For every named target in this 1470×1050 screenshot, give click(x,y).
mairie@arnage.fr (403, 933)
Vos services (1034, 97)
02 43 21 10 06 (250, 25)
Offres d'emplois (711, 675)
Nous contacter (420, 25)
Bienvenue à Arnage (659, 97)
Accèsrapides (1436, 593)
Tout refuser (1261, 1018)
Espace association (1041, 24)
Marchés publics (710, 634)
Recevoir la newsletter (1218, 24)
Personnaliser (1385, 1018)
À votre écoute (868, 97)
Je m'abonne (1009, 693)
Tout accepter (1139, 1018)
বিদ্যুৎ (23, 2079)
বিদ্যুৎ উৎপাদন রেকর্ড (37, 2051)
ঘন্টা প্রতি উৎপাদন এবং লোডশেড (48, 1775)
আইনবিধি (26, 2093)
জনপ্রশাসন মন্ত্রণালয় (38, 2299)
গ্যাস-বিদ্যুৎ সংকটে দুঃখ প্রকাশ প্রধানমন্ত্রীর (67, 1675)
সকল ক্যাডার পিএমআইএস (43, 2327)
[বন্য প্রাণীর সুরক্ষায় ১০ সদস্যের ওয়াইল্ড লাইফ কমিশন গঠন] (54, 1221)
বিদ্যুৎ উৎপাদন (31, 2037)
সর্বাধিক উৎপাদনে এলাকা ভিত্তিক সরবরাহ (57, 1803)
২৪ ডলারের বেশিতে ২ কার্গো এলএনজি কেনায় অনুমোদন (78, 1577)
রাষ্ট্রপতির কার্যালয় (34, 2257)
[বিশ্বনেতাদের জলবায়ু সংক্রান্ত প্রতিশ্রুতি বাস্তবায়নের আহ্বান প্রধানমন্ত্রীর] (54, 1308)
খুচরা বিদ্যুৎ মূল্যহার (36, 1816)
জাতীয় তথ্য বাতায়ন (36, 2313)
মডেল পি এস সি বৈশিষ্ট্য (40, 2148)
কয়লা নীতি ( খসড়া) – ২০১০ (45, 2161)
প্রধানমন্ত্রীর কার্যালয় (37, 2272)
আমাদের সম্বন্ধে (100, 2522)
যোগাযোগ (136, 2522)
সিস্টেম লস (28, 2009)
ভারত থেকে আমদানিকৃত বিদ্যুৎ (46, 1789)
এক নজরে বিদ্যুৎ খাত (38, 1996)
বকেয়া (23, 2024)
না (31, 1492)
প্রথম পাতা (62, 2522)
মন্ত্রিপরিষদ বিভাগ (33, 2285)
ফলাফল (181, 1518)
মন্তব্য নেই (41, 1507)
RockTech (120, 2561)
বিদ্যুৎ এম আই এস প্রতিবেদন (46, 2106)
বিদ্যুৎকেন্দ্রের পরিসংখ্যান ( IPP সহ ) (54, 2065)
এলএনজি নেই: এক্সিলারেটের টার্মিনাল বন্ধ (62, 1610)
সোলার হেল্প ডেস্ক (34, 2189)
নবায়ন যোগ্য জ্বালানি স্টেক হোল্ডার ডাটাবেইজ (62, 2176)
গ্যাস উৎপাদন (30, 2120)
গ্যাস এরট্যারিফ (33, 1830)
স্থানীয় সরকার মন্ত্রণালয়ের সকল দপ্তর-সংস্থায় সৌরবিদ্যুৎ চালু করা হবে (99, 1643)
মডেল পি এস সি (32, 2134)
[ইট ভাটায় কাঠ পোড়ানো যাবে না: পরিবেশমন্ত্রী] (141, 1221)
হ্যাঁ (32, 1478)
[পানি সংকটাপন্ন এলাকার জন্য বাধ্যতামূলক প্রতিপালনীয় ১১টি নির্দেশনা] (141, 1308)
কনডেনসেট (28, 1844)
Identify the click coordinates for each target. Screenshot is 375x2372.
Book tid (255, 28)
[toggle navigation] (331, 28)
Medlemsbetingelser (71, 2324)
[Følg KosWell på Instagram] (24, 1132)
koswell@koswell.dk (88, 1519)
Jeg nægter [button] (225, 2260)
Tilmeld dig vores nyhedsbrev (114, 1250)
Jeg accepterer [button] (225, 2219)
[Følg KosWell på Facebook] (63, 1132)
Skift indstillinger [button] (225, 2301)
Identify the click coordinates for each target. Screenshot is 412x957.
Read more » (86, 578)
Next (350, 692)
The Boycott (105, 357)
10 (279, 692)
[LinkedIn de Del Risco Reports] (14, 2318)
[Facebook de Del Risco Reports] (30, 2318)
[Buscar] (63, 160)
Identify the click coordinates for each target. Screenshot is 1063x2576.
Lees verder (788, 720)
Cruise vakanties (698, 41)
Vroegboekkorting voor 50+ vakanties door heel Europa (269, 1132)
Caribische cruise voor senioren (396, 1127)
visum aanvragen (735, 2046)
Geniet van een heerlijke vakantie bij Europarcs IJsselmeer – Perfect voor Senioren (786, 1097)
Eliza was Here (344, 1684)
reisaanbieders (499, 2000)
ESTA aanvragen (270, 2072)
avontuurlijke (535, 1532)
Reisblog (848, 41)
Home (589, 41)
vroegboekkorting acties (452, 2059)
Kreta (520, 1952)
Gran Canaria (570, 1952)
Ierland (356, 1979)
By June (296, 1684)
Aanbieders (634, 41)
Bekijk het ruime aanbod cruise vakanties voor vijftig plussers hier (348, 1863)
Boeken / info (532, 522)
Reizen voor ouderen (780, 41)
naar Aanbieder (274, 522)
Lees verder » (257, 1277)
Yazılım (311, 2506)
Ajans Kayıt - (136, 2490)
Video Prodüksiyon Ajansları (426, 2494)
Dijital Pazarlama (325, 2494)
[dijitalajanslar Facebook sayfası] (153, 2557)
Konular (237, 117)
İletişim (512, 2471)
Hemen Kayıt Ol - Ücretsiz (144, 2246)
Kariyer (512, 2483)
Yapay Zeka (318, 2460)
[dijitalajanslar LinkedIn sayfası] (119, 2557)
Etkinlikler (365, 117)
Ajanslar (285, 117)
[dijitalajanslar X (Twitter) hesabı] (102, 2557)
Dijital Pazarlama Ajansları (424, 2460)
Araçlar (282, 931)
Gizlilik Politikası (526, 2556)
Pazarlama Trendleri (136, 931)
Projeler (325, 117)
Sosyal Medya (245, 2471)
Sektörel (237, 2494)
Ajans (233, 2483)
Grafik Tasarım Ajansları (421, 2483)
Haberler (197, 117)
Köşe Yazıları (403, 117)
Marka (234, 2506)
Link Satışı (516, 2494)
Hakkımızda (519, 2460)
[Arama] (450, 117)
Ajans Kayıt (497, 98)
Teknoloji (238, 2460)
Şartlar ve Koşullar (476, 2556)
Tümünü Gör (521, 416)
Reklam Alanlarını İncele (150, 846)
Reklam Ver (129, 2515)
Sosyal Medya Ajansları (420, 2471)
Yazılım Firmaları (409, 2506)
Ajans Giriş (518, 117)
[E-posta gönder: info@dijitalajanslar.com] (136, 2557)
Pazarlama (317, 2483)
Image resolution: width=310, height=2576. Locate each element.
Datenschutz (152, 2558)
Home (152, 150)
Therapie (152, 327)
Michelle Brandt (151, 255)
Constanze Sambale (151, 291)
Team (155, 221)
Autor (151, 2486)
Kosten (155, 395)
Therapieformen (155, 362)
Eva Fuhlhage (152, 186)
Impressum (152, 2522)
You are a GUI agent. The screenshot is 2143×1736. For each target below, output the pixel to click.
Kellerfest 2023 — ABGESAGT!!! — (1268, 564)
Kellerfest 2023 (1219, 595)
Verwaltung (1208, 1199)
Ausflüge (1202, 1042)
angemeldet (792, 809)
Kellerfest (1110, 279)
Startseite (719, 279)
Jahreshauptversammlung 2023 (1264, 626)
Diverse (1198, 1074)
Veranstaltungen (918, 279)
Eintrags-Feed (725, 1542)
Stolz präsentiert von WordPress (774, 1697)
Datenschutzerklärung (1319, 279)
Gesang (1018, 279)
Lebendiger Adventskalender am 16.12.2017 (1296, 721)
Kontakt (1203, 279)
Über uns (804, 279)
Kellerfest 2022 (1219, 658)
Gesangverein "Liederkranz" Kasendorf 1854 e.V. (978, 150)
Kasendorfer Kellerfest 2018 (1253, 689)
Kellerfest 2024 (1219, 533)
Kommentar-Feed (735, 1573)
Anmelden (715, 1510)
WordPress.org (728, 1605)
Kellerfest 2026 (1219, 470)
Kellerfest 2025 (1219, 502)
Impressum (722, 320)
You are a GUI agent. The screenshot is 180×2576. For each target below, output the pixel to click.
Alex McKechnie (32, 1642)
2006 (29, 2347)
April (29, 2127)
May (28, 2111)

==============================

(What is needed) Give again exactly, and only, the lines above starting at the one with "Teknoloji (238, 2460)" and ending at the one with "Therapie (152, 327)".

(Answer area)
Teknoloji (238, 2460)
Şartlar ve Koşullar (476, 2556)
Tümünü Gör (521, 416)
Reklam Alanlarını İncele (150, 846)
Reklam Ver (129, 2515)
Sosyal Medya Ajansları (420, 2471)
Yazılım Firmaları (409, 2506)
Ajans Giriş (518, 117)
[E-posta gönder: info@dijitalajanslar.com] (136, 2557)
Pazarlama (317, 2483)
Image resolution: width=310, height=2576. Locate each element.
Datenschutz (152, 2558)
Home (152, 150)
Therapie (152, 327)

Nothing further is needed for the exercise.